Saved entries:
* * *

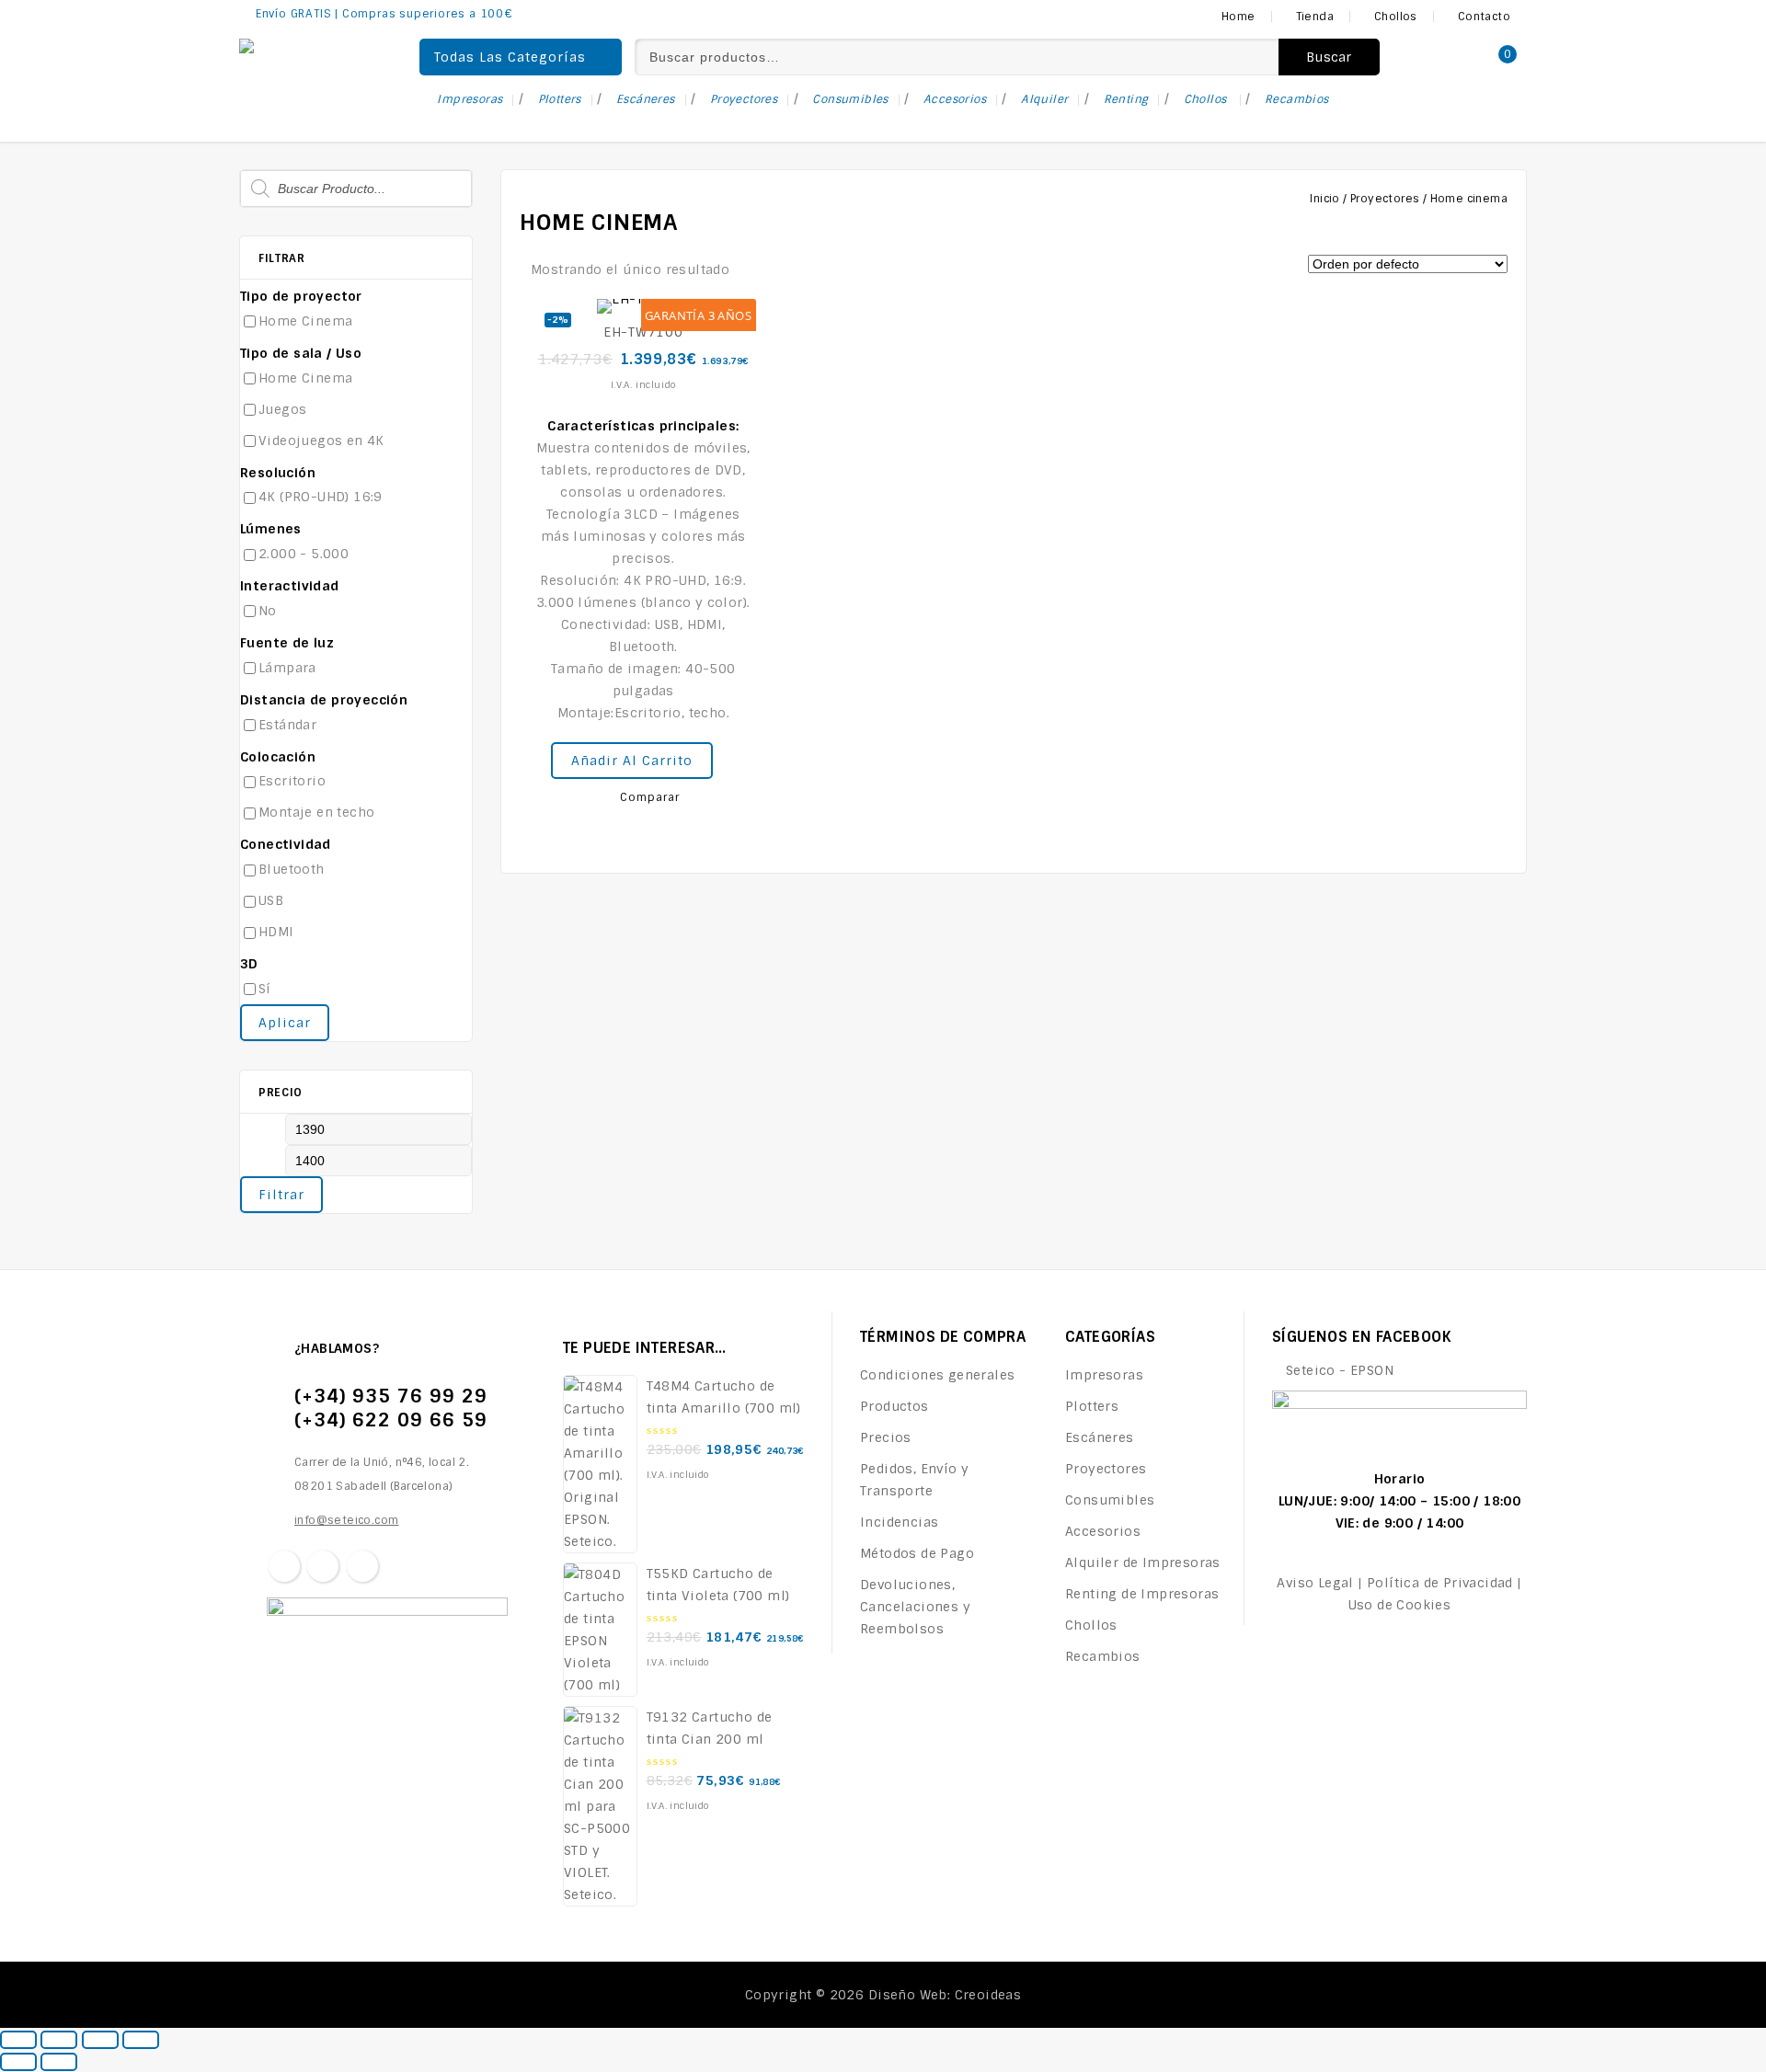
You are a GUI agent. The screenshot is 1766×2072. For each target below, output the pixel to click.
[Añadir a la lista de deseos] (726, 751)
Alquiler (1044, 99)
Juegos (282, 409)
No (267, 610)
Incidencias (899, 1522)
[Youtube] (362, 1566)
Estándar (287, 724)
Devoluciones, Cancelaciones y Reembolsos (915, 1606)
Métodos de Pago (917, 1553)
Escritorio (292, 781)
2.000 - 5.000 (303, 553)
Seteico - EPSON (1339, 1370)
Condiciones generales (937, 1375)
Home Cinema (305, 321)
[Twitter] (322, 1566)
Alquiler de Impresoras (1143, 1562)
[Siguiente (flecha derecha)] (58, 2062)
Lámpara (287, 667)
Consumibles (850, 99)
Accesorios (954, 99)
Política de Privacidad (1440, 1582)
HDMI (276, 931)
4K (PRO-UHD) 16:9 (320, 496)
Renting (1126, 99)
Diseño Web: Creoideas (944, 1994)
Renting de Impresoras (1142, 1593)
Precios (886, 1437)
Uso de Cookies (1399, 1605)
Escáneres (645, 99)
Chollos (1207, 99)
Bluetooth (291, 869)
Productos (894, 1406)
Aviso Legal (1315, 1582)
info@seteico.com (346, 1520)
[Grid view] (750, 271)
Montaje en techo (316, 812)
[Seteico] (303, 48)
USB (270, 900)
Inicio (1324, 198)
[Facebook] (284, 1566)
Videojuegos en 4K (321, 440)
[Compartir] (58, 2040)
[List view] (778, 271)
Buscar (1329, 57)
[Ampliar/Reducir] (140, 2040)
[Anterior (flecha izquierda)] (18, 2062)
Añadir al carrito (632, 760)
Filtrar (281, 1194)
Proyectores (743, 99)
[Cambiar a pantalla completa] (100, 2040)
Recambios (1297, 99)
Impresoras (469, 99)
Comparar (650, 797)
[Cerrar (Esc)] (18, 2040)
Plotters (559, 99)
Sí (264, 988)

* * *

Prompt:
Output each line above exactly as it stands, omitting the pictures.

Task response:
You are a GUI agent. The screenshot is 1766×2072. For each target below, output the pixel to click.
[Añadir a la lista de deseos] (726, 751)
Alquiler (1044, 99)
Juegos (282, 409)
No (267, 610)
Incidencias (899, 1522)
[Youtube] (362, 1566)
Estándar (287, 724)
Devoluciones, Cancelaciones y Reembolsos (915, 1606)
Métodos de Pago (917, 1553)
Escritorio (292, 781)
2.000 - 5.000 (303, 553)
Seteico - EPSON (1339, 1370)
Condiciones generales (937, 1375)
Home Cinema (305, 321)
[Twitter] (322, 1566)
Alquiler de Impresoras (1143, 1562)
[Siguiente (flecha derecha)] (58, 2062)
Lámpara (287, 667)
Consumibles (850, 99)
Accesorios (954, 99)
Política de Privacidad (1440, 1582)
HDMI (276, 931)
4K (PRO-UHD) 16:9 (320, 496)
Renting (1126, 99)
Diseño Web: Creoideas (944, 1994)
Renting de Impresoras (1142, 1593)
Precios (886, 1437)
Uso de Cookies (1399, 1605)
Escáneres (645, 99)
Chollos (1207, 99)
Bluetooth (291, 869)
Productos (894, 1406)
Aviso Legal (1315, 1582)
info@seteico.com (346, 1520)
[Grid view] (750, 271)
Montaje en techo (316, 812)
[Seteico] (303, 48)
USB (270, 900)
Inicio (1324, 198)
[Facebook] (284, 1566)
Videojuegos en 4K (321, 440)
[Compartir] (58, 2040)
[List view] (778, 271)
Buscar (1329, 57)
[Ampliar/Reducir] (140, 2040)
[Anterior (flecha izquierda)] (18, 2062)
Añadir al carrito (632, 760)
Filtrar (281, 1194)
Proyectores (743, 99)
[Cambiar a pantalla completa] (100, 2040)
Recambios (1297, 99)
Impresoras (469, 99)
Comparar (650, 797)
[Cerrar (Esc)] (18, 2040)
Plotters (559, 99)
Sí (264, 988)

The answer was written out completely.